*** Entries supplied Section Begins ***

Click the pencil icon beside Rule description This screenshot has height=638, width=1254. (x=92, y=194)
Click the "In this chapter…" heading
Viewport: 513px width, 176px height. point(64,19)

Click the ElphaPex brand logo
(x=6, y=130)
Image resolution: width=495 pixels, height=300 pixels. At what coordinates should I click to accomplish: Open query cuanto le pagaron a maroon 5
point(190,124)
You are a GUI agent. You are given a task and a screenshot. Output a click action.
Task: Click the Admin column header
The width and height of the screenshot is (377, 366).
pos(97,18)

*** Entries supplied Section Ends ***
*** Entries supplied Section Begins ***

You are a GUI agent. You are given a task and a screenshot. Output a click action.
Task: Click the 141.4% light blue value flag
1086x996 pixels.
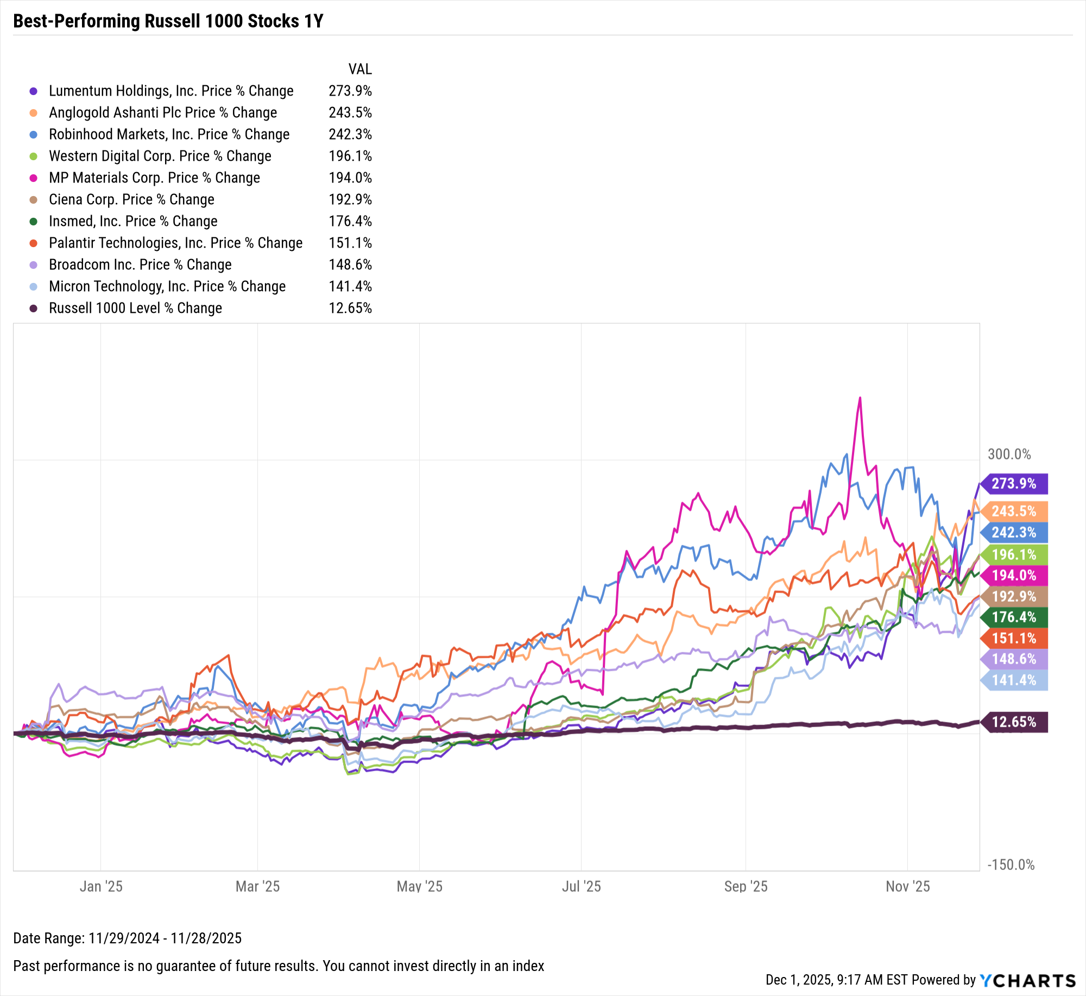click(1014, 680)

*** Entries supplied Section Ends ***

The task: Scan the entries above for the line containing "Click the ElphaPex brand logo", and copy it and all lines after it exactly, down to and including the line containing "Task: Click the Admin column header".

Completed exercise:
Click the ElphaPex brand logo
(x=6, y=130)
Image resolution: width=495 pixels, height=300 pixels. At what coordinates should I click to accomplish: Open query cuanto le pagaron a maroon 5
point(190,124)
You are a GUI agent. You are given a task and a screenshot. Output a click action.
Task: Click the Admin column header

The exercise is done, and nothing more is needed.